Van Valiliği’nin resmi internet sayfasında ise, Vali Karaloğlu’nun Bayram Otel’e yaptığı ziyarete ilişkin fotoğrafların bulunduğu da ortaya çıktı. Vali Karaloğlu, Bayram Otel’i ziyaret ettikten sonra, hem kişisel internet sitesine, hem de valiliğin resmi sitesine fotoğraflarını koydurdu. Vali Karaloğlu’nun yakın ilişki içinde olduğu Bayram Otel’in sahipleri, yaşanan ilk deprem sonrası binayı denetlemek isteyen yetkililere izin vermedi. Bayram Otel’in sahiplerinin “Denetim için dekorasyonları sökmemiz gerek. Dekorasyonlar bozulur izin vermeyiz” dediği öğrenildi.

Vali yardım istedi

Van’daki katliam bilançosunun ağırlaşmasında büyük payı olan Karaloğlu 11 Kasım günü yüzsüz açıklamalarda bulundu. İkinci Van depreminin yıkıcılığının tam anlaşılamadığını söyleyen Karaloğlu şöyle konuştu:

“Van’da meydana gelen 5.6 büyüklüğündeki deprem, 7.2 büyüklüğündeki birinci depremden daha büyük hasar meydana getirdi. Van’da iki kamu binasının haricinde hiçbir kamu binası kullanılamıyor. Şehir adeta hayalet bir kente dönüşmüş durumda. Halen yardıma büyük ihtiyacımız var. Kamuoyunda duyarlılık düştü. İkinci Van depremininyıkıcılığı tam anlaşılamadı. Van’da gıda ve giyim takviyesine de ihtiyacımız var. Kamuoyundan yardım bekliyoruz.”


 

Genel-İş’ten protesto

DİSK/Genel-İş Sendikası Genel Yönetim Kurulu, Van’da ikinci kez yaşanan deprem sonrası depremzedelere yönelik polis saldırısına ilişkin basın açıklaması yaptı.
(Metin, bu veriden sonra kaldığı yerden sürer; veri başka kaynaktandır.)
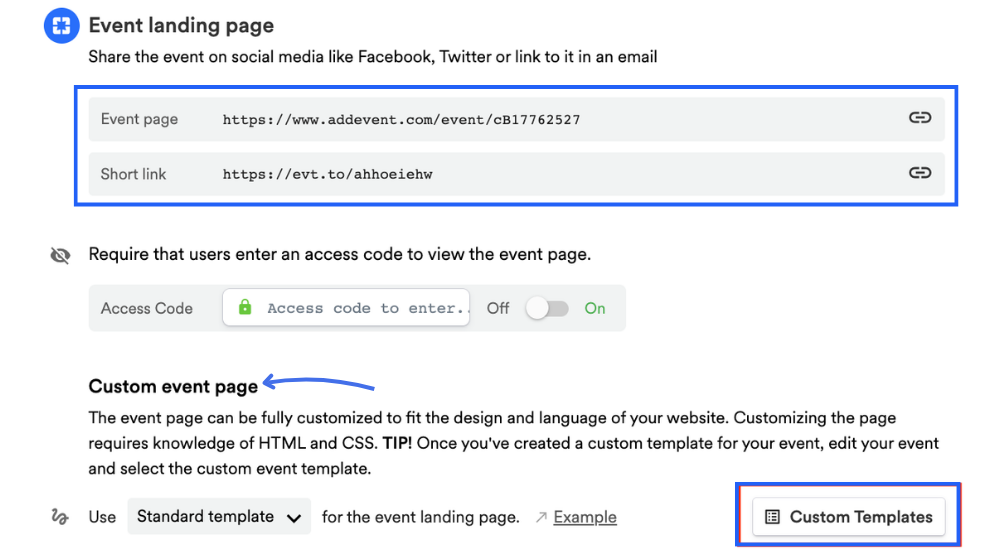Click the addevent.com Event page URL
The height and width of the screenshot is (550, 1000).
coord(401,119)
Hükümet yetkililerini Van halkının acılarını görmezden gelen tutumlarını bırakarak, bir an önce göreve çağıran Genel-İş, Van’da ilk depremin ardından uzun bir süre geçmesine karşın binalarda depreme dayanıklılık testi ile ilgili bir çalışmanın yapılmamasının yeni bir felakete yol açtığını belirtti. Depremzedelerin çadır taleplerine karşı polisin tazyikli su ve gaz bombası sıktığını ve birçok kişiyi gözaltına aldığını ifade eden sendika hükümetin tutumunu kınadı.

 

 

 

Van’da yine polis terörü

İkinci depremin ardından geceyi soğuk havada geçiren çok sayıda kişi valilik ve Afet ve Acil Yardım Merkezi (AFAD) önünde toplanarak çadır talebinde bulundu. “Vali istifa!” sloganı atan depremzedelere polis tazyikli su ile müdahale etti.

Müdahalenin ardından kurtarma çalışmalarının sürdüğü Bayram Oteli’nin enkazına gelen depremzedeler, burada tepkileri dile getirmeye devam ederken, olay yerine Başbakan Yardımcısı Beşir Atalay geldi.

Atalay, tepkilerin artması üzerine “Beni dinleyecek misiniz?” diye sorduktan sonra elini sallayarak, olay yerinden ayrıldı. Hemen ardından ise polis gaz bombaları ile saldırıda bulundu. Çıkan olaylarda, 2 kişi hafif şekilde yaralanırken, 3 kişi de gözaltına alındı. Saldırı sebebiyle arama-kurtarma çalışmalarına ara verildi.

Polisin sert müdahalesine tepki gösteren bir depremzede, “Sizde hiç vicdan yok mu? Çocuğumu, evimi kaybettim” diyerek duruma tepki gösterdi.